2.1. Signal and System Model

A rectangular planar array planar is used herein. Consider the case of an M × N element uniform rectangular array. The elements are lying in the x-y plane and are equally spaced by d_m in the x-direction and d_n in the y-direction as shown in Figure 1.

After down-conversion and sampling, the digitized signal received at the (m, n)th antenna element can be expressed as

$$\begin{gathered} {\mathrm{x}}_{m,n}\left(t\right)={\displaystyle \sum }_{k=1}^K{s}_k\left(t\right)e^{j\frac{2\pi }{\lambda }[\left(m-1\right)d_m\sin \left({\theta }_k\right)\sin \left({\varphi }_k\right)+\left(n-1\right)d_n\sin \left({\theta }_k\right)\cos \left({\varphi }_k\right)]} \\ +{\displaystyle \sum }_{j=1}^J{j}_j\left(t\right)e^{j\frac{2\pi }{\lambda }[\left(m-1\right)d_m\sin \left({\theta }_j\right)\sin \left({\varphi }_j\right)+\left(n-1\right)d_n\sin \left({\theta }_j\right)\cos \left({\varphi }_j\right)]}+{\eta }_{m,n}\left(t\right) \end{gathered}$$

(1)

where $s_k\left(t\right)$ is the kth satellite signal component, $j_j\left(t\right)$ is the jth electronic interference, $\lambda$ refers to the wavelength of the signal, $\left({\theta }_k,{\varphi }_k\right)$ is the elevation and azimuth angle of the kth satellite, $\left({\theta }_j,{\varphi }_j\right)$ is the elevation and azimuth angle of the electronic interference signal, K is the number of Pseudo Random Numbers (PRNs), J is the number of electronic interference signals, and ${\eta }_{m,n}\left(t\right)$ is the additive spatially white noise of the (m, n)th antenna element.
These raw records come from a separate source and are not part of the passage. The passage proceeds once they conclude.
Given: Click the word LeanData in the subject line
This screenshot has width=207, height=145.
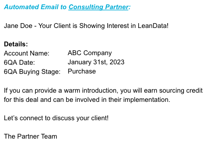Looking at the screenshot, I should (x=152, y=26).
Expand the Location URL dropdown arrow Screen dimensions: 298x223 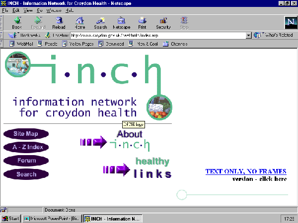[249, 36]
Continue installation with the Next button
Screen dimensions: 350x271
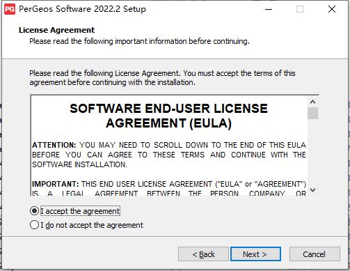(x=255, y=254)
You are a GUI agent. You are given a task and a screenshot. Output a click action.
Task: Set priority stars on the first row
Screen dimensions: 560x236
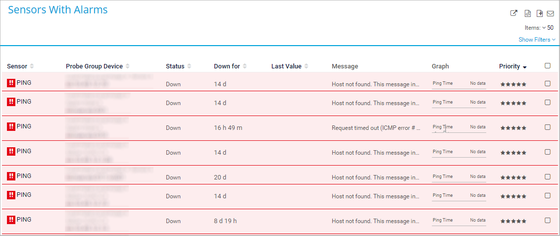point(513,84)
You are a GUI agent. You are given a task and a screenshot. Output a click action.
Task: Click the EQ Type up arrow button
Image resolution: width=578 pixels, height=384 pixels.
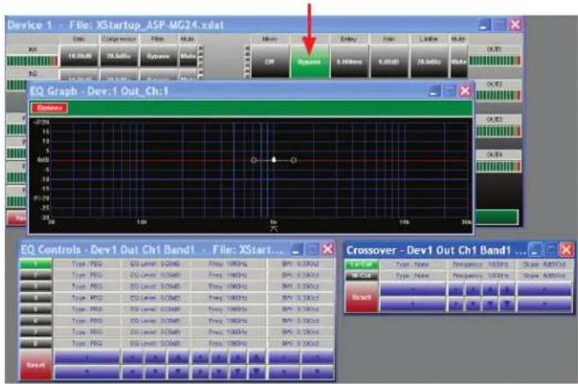point(87,358)
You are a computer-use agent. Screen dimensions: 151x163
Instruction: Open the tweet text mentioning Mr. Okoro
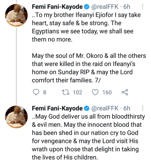pos(89,68)
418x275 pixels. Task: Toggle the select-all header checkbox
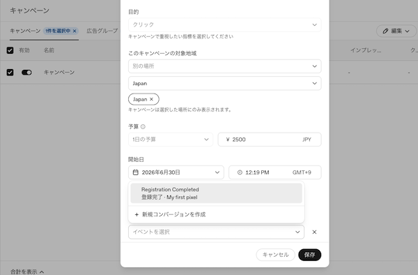[10, 50]
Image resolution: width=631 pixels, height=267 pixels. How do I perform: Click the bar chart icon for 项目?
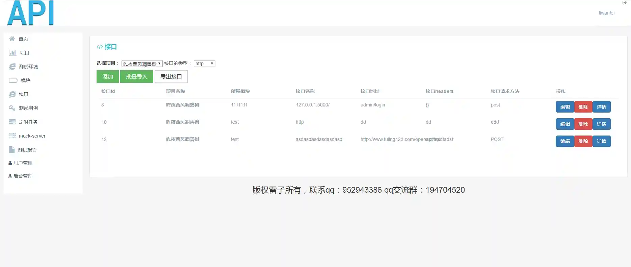click(x=12, y=53)
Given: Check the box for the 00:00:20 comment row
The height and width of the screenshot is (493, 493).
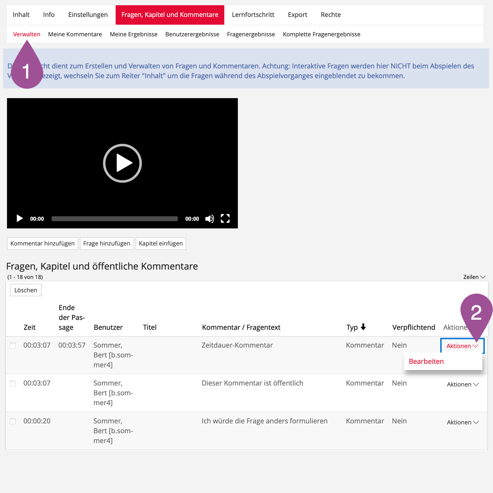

The impinged signals from all the antenna elements can be represented in matrix form as

$$x=As+Bj+\mathsf{\eta }$$

(2)

where $x$ is the MN × 1 received signal vector, $\mathsf{\eta }$ is the MN × 1 noise vector, $s$ is the K × 1 satellite signal vector, and $j$ is the J × 1 signal vector affected by electronic interference; these vectors are given by

$$x={\left[{\mathrm{x}}_{1,1}\left(t\right),{\mathrm{x}}_{2,1}\left(t\right),\dots , {\mathrm{x}}_{M,1}\left(t\right),{\mathrm{x}}_{1,2}\left(t\right),\dots , {\mathrm{x}}_{M,N}\left(t\right)\right]}^T$$

(3)

$$s={\left[s_1\left(t\right),s_2\left(t\right),\dots ,s_K\left(t\right)\right]}^T$$

(4)

$$j={\left[j_1\left(t\right),j_2\left(t\right),\dots ,j_J\left(t\right)\right]}^T$$

(5)

$$\mathsf{\eta }={\left[{\eta }_{1,1}\left(t\right),{\eta }_{2,1}\left(t\right),\dots {\eta }_{M,1}\left(t\right),{\eta }_{1,2}\left(t\right),\dots {\eta }_{M,N}\left(t\right)\right]}^T$$

(6)

The steering matrices $A$ and $B$ are of dimensions MN × K and MN × J respectively and are given by

$$A={\left[a_1,a_2, \dots , a_k\right]}^T$$

(7)

$$B={\left[b_1,b_2, \dots , b_j\right]}^T$$

(8)

where $a_k$ is the MN × 1 steering vector of the kth satellite signal component coming from direction $\left({\theta }_k,{\varphi }_k\right)$ and $b_j$ is the MN × 1 steering vector of the jth electronic interference signal coming from direction $\left({\theta }_j,{\varphi }_j\right)$. Both $a_k$ and $b_j$ have a similar structure, hence only $a_k$ is defined and is given by

$$a_k={\left[c_k^T,{\gamma }_k{c}_k^T, \dots , {\gamma }_k^{N-1}{c}_k^T\right]}^T$$

(9)

$$c_k={\left[1,{\beta }_k, \dots , {\beta }_k^{M-1}\right]}^T$$

(10)

$${\gamma }_k=e^{j\frac{2\pi }{\lambda }\left[d_n\sin \left({\theta }_k\right)\cos \left({\varphi }_k\right)\right]}$$

(11)

$${\beta }_k=e^{j\frac{2\pi }{\lambda }\left[d_m\sin \left({\theta }_k\right)\sin \left({\varphi }_k\right)\right]}$$

(12)

2.2. Multi-Antenna Signal Simulations and Processing

The multi-antenna GNSS signal simulator developed in [25] was used to generate multi-antenna signals with different types of interference. For the simulations, it was assumed that antenna elements are identical and there is no mutual coupling. A static user scenario was considered and the interference source was also assumed to be static. The simulated signals are processed using a modified version of the GSNRx^TM software receiver [26] to generate code and carrier phase measurements. The software receiver was modified to incorporate multi-antenna processing with Power Minimization (PM) and MPDR processing techniques.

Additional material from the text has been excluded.